South Africans have been remembering late former president Nelson Mandela in a day of prayers. It is the start of week-long funeral celebrations in honor of Mandela, dubbed the 'Father of the Nation.'
South Africans of all creeds and colors have been gathering in houses of worship across the country to reflect on the life and deeds of Mandela, who died on Thursday aged 95.
The nationwide day of prayer is the formal start of commemorations that will culminate in Mandela's burial on December 15 in Qunu, the village where he spent his early childhood.
Prayers were also held in London in a remembrance service led by the Archbishop of Canterbury, Justin Welby, who hailed Mandela's "determination in the face of evil and ... humanity in the experience of victory."
On Tuesday, a memorial service is to be held in a Johannesburg stadium. It is expected that around 80,000 people will attend, among them US President Barack Obama and UN Secretary-General Ban Ki-moon.
Mandela's body will then lie in state for three days from Wednesday. His coffin is to be taken through the streets of Pretoria each morning to allow as many people as possible to say farewell.
'Believer in peace'
Speaking at a prayer service at a Methodist Church in Johannesburg, President Jacob Zuma appealed to South Africans to honor Mandela's legacy by upholding the values of unity, freedom and justice that he stood for.
"He preached and believed in peace, that we should live in peace, that we should live in unity, we should be united as a Rainbow Nation," Zuma told mourners.
"He believed in caring and he cared for our nation.

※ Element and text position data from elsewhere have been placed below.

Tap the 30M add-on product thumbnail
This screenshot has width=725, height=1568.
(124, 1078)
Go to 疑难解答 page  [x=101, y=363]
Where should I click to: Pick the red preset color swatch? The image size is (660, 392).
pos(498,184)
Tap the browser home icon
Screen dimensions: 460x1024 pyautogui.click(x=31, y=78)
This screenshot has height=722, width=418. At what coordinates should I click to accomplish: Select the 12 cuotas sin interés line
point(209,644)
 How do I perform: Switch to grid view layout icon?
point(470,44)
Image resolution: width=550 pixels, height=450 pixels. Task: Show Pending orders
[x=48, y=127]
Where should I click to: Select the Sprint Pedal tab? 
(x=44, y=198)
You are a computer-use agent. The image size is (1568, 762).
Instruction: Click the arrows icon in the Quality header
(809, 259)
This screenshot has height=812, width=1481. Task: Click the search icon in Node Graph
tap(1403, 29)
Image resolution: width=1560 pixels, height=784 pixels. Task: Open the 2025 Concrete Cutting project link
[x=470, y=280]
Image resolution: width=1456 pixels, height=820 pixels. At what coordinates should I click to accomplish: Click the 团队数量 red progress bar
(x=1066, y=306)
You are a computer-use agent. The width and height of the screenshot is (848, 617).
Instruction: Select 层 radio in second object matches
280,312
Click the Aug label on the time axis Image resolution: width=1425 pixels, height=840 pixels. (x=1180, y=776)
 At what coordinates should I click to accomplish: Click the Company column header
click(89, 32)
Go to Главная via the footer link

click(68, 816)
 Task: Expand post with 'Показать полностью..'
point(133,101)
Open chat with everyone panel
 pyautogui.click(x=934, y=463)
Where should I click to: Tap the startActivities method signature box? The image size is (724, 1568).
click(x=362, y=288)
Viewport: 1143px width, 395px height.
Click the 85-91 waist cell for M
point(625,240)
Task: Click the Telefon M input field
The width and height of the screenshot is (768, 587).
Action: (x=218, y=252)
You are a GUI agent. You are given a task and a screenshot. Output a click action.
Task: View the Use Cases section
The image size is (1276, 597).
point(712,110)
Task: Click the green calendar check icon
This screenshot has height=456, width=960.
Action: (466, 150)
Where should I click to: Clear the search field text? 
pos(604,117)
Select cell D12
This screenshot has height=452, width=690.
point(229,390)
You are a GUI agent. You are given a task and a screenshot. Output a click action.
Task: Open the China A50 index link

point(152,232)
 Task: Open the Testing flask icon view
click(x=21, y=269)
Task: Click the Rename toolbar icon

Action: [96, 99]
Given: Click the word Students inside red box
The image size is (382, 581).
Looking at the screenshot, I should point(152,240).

He believed in forgiving and forgave, even those who kept him in jail for 27 years," he added.
Mandela is considered one of the towering figures of the 20th century. As South Africa's first black president, he steered the country out of apartheid and into multi-race democracy.
He has also become a global symbol of reconciliation and integrity for having publicly forgiven those who held him as a political prisoner on notorious Robben Island for almost three decades until 1990. In 1993 he received the Nobel Peace Prize.